Nicolas Chopin and James Ridgway (CREST, Paris) completed and arXived a paper they had “threatened” to publish for a while now, namely why using the Pima Indian R logistic or probit regression benchmark for checking a computational algorithm is not such a great idea! Given that I am definitely guilty of such a sin (in papers not reported in the survey), I was quite eager to read the reasons why! Beyond the debate on the worth of such a benchmark, the paper considers a wider perspective as to how Bayesian computation algorithms should be compared, including the murky waters of CPU time versus designer or programmer time. Which plays against most MCMC sampler.

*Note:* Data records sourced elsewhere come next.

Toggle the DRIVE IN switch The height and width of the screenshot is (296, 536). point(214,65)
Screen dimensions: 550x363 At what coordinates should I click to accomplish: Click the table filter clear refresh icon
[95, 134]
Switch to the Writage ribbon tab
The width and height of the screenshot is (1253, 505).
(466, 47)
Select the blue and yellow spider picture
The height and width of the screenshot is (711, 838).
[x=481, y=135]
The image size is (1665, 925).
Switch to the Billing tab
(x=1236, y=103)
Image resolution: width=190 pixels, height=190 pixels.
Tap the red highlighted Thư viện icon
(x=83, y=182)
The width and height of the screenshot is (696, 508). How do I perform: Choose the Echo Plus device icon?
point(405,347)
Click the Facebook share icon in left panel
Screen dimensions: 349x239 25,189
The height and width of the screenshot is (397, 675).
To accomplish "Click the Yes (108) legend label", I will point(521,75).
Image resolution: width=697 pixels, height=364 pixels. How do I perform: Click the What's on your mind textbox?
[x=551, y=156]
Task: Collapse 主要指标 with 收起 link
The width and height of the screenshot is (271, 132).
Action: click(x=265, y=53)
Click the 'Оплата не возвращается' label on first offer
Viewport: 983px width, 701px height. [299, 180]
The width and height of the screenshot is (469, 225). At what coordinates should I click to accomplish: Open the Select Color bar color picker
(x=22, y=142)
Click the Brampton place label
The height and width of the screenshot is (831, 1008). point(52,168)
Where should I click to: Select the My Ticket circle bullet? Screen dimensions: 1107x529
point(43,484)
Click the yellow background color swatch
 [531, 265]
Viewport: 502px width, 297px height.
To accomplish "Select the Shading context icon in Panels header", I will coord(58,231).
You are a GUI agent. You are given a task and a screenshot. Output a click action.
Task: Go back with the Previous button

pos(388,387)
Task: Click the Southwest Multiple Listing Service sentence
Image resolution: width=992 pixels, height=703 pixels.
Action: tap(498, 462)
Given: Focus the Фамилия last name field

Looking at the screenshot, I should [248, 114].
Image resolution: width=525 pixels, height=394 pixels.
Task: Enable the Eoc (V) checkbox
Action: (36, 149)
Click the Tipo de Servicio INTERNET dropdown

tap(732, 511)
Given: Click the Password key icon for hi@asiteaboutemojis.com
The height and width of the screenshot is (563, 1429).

As a first entry, Nicolas and James point out that the MAP can be derived by standard a Newton-Raphson algorithm when the prior is Gaussian, and even when the prior is Cauchy as it seems most datasets allow for Newton-Raphson convergence. As well as the Hessian. We actually took advantage of this property in our comparison of evidence approximations published in the Festschrift for Jim Berger. Where we also noticed the awesome performances of an importance sampler based on the Gaussian or Laplace approximation. The authors call this proposal their gold standard. Because they also find it hard to beat. They also pursue this approximation to its logical (?) end by proposing an evidence approximation based on the above and Chib’s formula. Two close approximations are provided by INLA for posterior marginals and by a Laplace-EM for a Cauchy prior. Unsurprisingly, the expectation-propagation (EP) approach is also implemented. What EP lacks in theoretical backup, it seems to recover in sheer precision (in the examples analysed in the paper). And unsurprisingly as well the paper includes a randomised quasi-Monte Carlo version of the Gaussian importance sampler. (The authors report that “the improvement brought by RQMC varies strongly across datasets” without elaborating for the reasons behind this variability. They also do not report the CPU time of the IS-QMC, maybe identical to the one for the regular importance sampling.) Maybe more surprising is the absence of a nested sampling version.

In the Markov chain Monte Carlo solutions, Nicolas and James compare Gibbs, Metropolis-Hastings, Hamiltonian Monte Carlo, and NUTS. Plus a tempering SMC, All of which are outperformed by importance sampling for small enough datasets. But get back to competing grounds for large enough ones, since importance sampling then fails.

“…let’s all refrain from now on from using datasets and models that are too simple to serve as a reasonable benchmark.” (p.25)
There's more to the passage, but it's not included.